KEIN DUFT VON FRÜHLING

Meine klugen PR-Freundinnen haben gesagt: mach doch das mit dem Schreiben, wenn Du berühmt bist. Jetzt besser erst mal kleine Videos mit Effekten. „Abholen“ heißt das große Stichwort. Ich mag aber Sachen, die nicht blinken. Ich mag auch gerne Buchstaben. Und ich schreibe sie trotzdem, auch wenn sie keiner mehr liest. Und obwohl ich doch ganz genau sehe, was für ein verschwindend kleiner Teil von Euch die wenigen Buchstaben unter den Instagram-Bildern anschaut. Ist Eure Entscheidung. Und irgendwie auch mein Vorteil, so wie heute, denn es macht mich mutiger, auch mal zu schreiben, was mir stinkt. Und zwar am Frühling. Klar, es sieht alles so schön bunt und neugierig aus, die Sonne scheint schon schön, Vögel, Blüten und gute Laune. Beim ersten T-Shirt Wetter kann man dann gut sehen, dass viele noch nicht drüber nachgedacht haben, mit welchem Oberteil man einer Straßenbahn hinterherlaufen sollte. Das ist ja noch lustig. Nicht lustig dagegen ist es für die Menschen, die besonders gut riechen können. Was einem da auf Bürgersteigen der Stadt wiederfährt ist schwer in Worte zu fassen, von öffentlichen Gebäuden und Umkleidekabinen ganz zu schweigen.

Aber zurück zur Zugfahrt. Ich war zu Besuch in der kleinen Stadt, in der ich geboren bin und hatte etwas Kleines für mich zu feiern, sodass ich mir rituell eine Dose Bier kaufte um sie auf dem Rinnstein sitzend zu genießen und die Gedanken kommen und gehen zu lassen – so wie früher – nur dass wir früher davon keine Selfies geschossen haben. Sagt man überhaupt noch geschossen?

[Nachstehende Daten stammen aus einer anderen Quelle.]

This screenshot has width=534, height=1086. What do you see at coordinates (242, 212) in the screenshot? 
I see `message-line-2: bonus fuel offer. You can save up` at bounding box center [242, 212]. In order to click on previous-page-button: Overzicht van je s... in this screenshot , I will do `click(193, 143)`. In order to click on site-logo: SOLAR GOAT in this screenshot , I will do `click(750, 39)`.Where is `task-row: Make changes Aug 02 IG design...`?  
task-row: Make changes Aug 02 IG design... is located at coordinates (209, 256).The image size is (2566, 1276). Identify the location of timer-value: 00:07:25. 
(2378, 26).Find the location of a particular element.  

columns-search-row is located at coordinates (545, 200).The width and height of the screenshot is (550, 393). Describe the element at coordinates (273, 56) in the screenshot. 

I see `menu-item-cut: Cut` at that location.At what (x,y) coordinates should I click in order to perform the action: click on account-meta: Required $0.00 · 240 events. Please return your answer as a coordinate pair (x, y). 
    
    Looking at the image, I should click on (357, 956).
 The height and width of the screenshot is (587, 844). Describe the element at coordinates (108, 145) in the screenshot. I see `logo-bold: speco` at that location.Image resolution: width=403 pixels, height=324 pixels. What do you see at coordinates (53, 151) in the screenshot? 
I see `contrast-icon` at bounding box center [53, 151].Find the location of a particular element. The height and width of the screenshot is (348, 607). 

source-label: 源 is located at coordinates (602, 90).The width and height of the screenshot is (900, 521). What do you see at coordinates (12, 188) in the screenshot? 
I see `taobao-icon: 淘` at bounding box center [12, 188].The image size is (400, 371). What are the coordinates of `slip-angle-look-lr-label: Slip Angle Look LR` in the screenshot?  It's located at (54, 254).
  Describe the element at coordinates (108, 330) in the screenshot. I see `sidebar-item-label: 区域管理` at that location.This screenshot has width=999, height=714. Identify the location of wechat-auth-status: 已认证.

Der Zug kam ein paar Minuten früher als geplant – vielleicht ist auch meine Dosenbiertrinkgeschwindigkeit nicht mehr ganz die alte – jedenfalls war das Bier noch halbvoll. Weil, wie Ihr wisst, Bier kein Spaß ist und Lebensmittelverschwendung schon erst recht nicht, schmuggelte ich es rein. Es ist nicht legal, ich weiß. Seit ich mal in der Nordwestbahn eine Bier-Kohlensäure-Schleuder hergestellt habe, kann ich das sogar nachvollziehen. Dabei war ich gar nicht betrunken, sondern nur unkoordiniert. Ich suchte also einen schwer einsehbaren Zweierplatz, um das Bier zu Ende zu bringen. Die Zugfahrt sollte so eine halbe Stunde gehen, nicht zu kurz und nicht zu lang für ein angetrunkenes Bier.  Im ersten Waggon gab es gleich einen Platz, ich ließ mich nieder, zog meine zu warme Winterjacke aus und atmete tief durch. Es roch nach Pisse. Nicht nur ein bisschen. Wenn keiner raucht, ist ja sowas auch immer gleich viel schlimmer. Im nächsten Waggon roch es nach Energydrink. Ich überlegte umzudrehen, aber der Zwischenraum zwischen diesem und dem nächsten Waggon war näher dran. Schön war es da. Waggon drei: Kölnisch Wasser. Ich versuchte es, aber das Bier schmeckte auch danach. Der Schaffner sagte über den Lautsprecher: „Es besteht Übergang“. Das habe ich noch nie verstanden. Was ist mit Anschluss? Umsteigemöglichkeit? Waggon vier roch nach Kind. „Jetzt hätte ich gerne Übergang“ dachte ich mir. Eine Tür weiter: der Zug war zu Ende. „Zug endet hier“, sagte der Schaffner. Ich nahm einen Schluck warmes Bier und stieg aus. Der Frühling hat mich nicht abgeholt.